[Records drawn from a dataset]
━━━━━━━━━━

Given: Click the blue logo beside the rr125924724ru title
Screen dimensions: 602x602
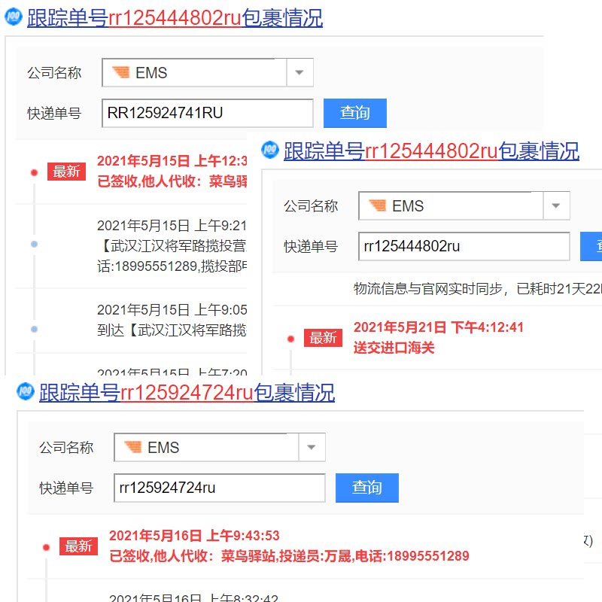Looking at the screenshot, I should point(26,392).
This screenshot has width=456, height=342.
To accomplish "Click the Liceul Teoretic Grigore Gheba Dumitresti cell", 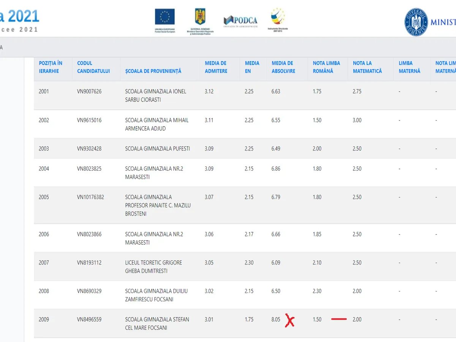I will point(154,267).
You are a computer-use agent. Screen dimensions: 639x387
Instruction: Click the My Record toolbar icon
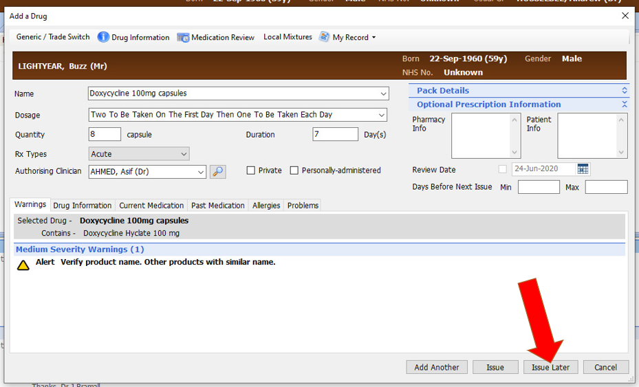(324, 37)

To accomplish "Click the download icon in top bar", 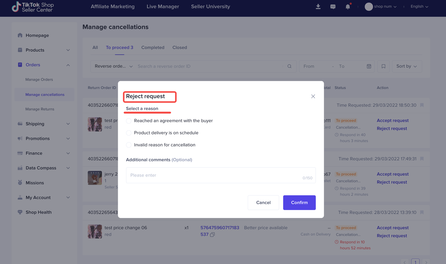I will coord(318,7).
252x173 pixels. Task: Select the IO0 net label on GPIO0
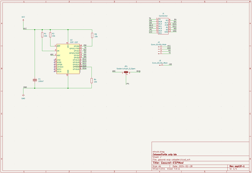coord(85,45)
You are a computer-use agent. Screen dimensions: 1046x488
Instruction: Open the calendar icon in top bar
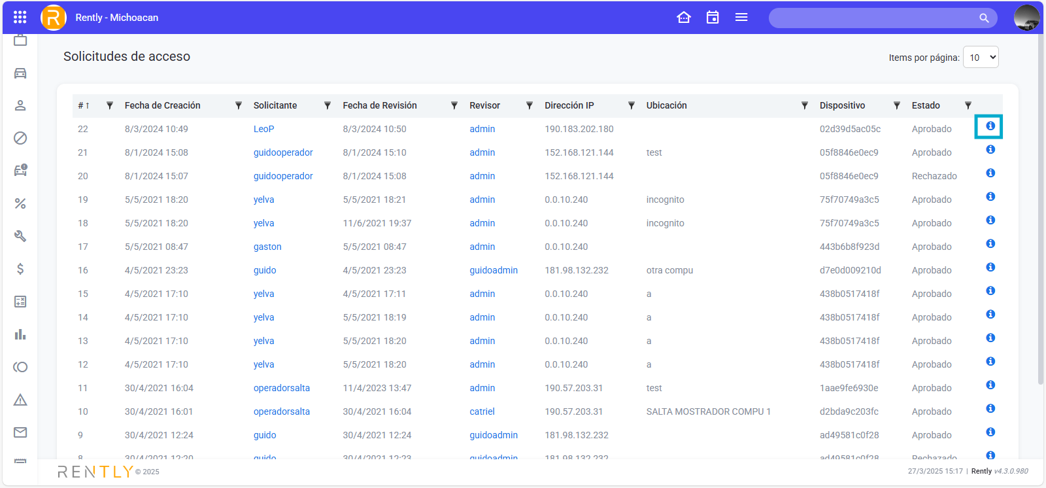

━━━━━━━━━━

> [Work instruction]: In the entries above, identify every line with the word "agent". Copy those lines.

> [Response box]:
You are a computer-use agent. Screen dimensions: 639x387
You are a computer-use agent. Screen dimensions: 1046x488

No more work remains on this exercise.